● What is required: Write exactly, with no line omitted or added, the span beginning at the line that holds "集英社プライバシーガイドライン (216, 2486)" and ending at the last line of the records.

● Record excerpts:
══════════════════════════════
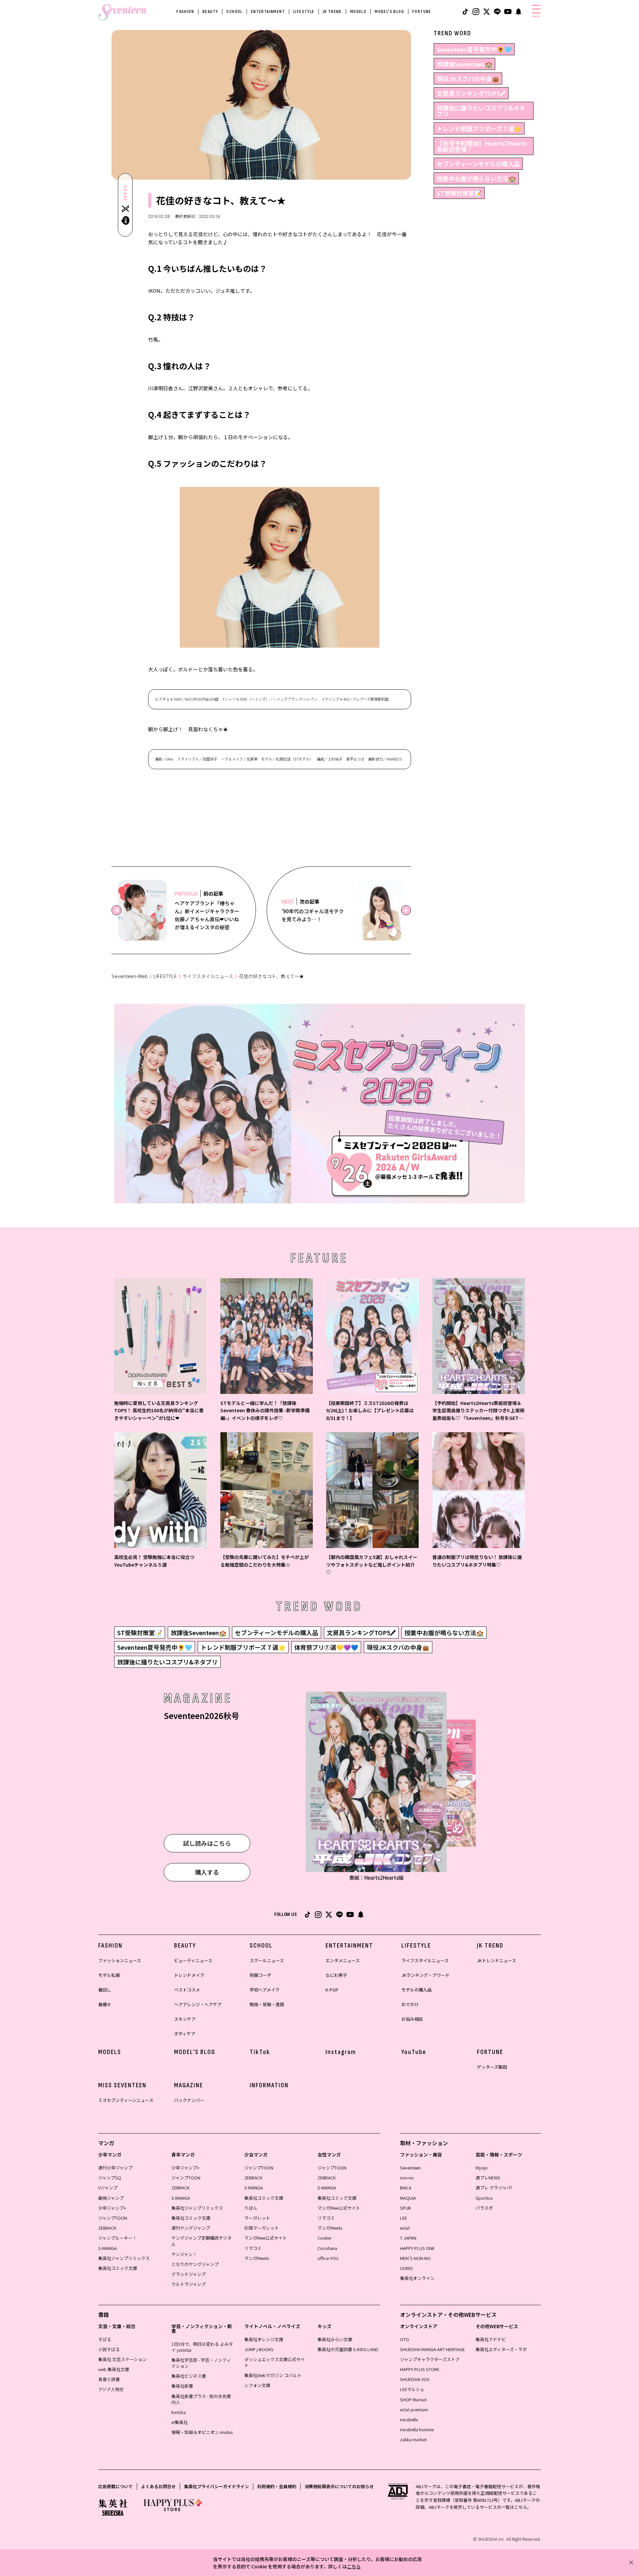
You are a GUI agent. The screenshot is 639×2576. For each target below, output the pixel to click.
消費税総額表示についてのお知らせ (339, 2486)
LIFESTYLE (304, 11)
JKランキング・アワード (425, 1975)
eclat (405, 2228)
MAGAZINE (188, 2085)
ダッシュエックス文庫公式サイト (274, 2362)
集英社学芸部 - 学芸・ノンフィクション (201, 2363)
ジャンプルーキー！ (117, 2238)
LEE (403, 2218)
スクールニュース (267, 1960)
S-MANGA (107, 2248)
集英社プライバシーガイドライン (216, 2486)
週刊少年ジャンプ (115, 2167)
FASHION (185, 11)
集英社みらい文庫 (335, 2339)
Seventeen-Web (129, 976)
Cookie (324, 2238)
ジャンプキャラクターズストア (430, 2359)
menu (536, 16)
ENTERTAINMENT (268, 11)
══════════════════════════════
● Answer section:
集英社プライバシーガイドライン (216, 2486)
週刊少年ジャンプ (115, 2167)
FASHION (185, 11)
集英社みらい文庫 (335, 2339)
Seventeen-Web (129, 976)
Cookie (324, 2238)
ジャンプキャラクターズストア (430, 2359)
menu (536, 16)
ENTERTAINMENT (268, 11)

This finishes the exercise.